A. Mohammadi, B. Niroumand, A. Saboori,
Volume 40, Issue 4 (3-2022)
Abstract
Electron beam melting (EBM) is among the modern additive manufacturing processes whereby metal powders are selectively melted to produce very complicated components with superior mechanical properties. In this study, microstructure, hardness, and surface roughness of EBM fabricated Ti6Al4V samples were characterized. The results showed that the microstructure consisted of epitaxially-grown primary columnar β phase transformed to basketweave and Widmanstatten-type α phase during the subsequent rapid cooling. Martensitic needle-type α phase was also observed on the surfaces of the specimens. It was shown that higher parts of the sample had finer microstructures than the lower parts reaching to less than 340 nm in average thickness of the α layers due to distancing from the hot build platform rendering less opportunity for diffusional β → α+β transformation. The porosity content of the samples was lower than that of some other additive manufacturing processes. Vickers micro-hardness of the samples was measured to be around 337 HV which was higher than those reported for other additive manufacturing processes of the alloy.

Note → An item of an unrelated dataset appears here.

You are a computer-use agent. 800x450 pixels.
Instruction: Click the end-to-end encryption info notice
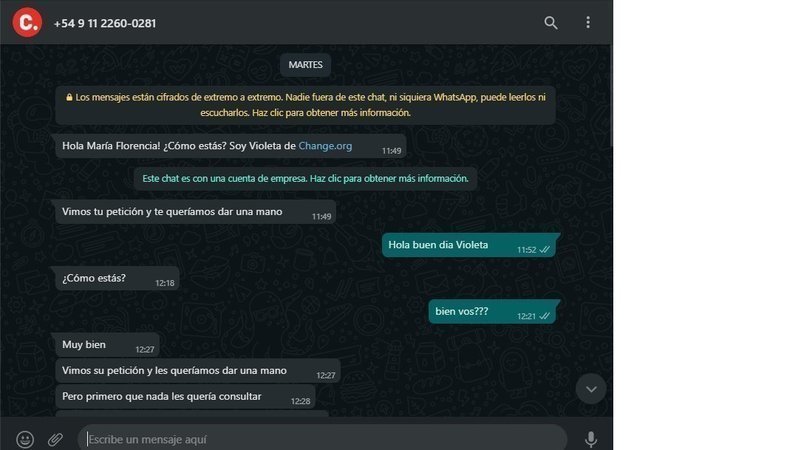[x=305, y=105]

A. Mehdikhani, H. Fallah-Arani, F. Dabir, A. Ghanbari,
Volume 41, Issue 2 (11-2022)
Abstract
In this research, the effect of hydrogen peroxide (H2O2) and benzoyl peroxide (BPO) on the structural properties, porosity, active pores, and surface area of the MOF-5 (Zn4O(BDC)3) metal-organic framework was studied. For this purpose, the metal-organic framework was synthesized by direct mixing and the molar ratios of the precursors to the ligand were modified to minimize the stoichiometric calculation error as well as the washing process to improve the properties of the synthesized MOF-5. In order to characterize the synthesized compounds and to investigate the effect of peroxides and washing process on the properties of the samples, X-ray diffraction (XRD), fourier Transform infrared spectroscopy (FTIR), and thermogravimetric/Differential scanning calorimetry (TG-DSC) analysis were performed. Structure, pore volume (1.212 cm3/g), and specific surface area (2307 m2/g) were compared to the sample synthesized with H2O2. DM-P-03 was selected as the optimal sample and prepared for thermal stability. According to TG-DSC analysis, the remaining zinc compounds in the sample were checked and the thermal stability of MOF-5 structure was confirmed up to 470°C.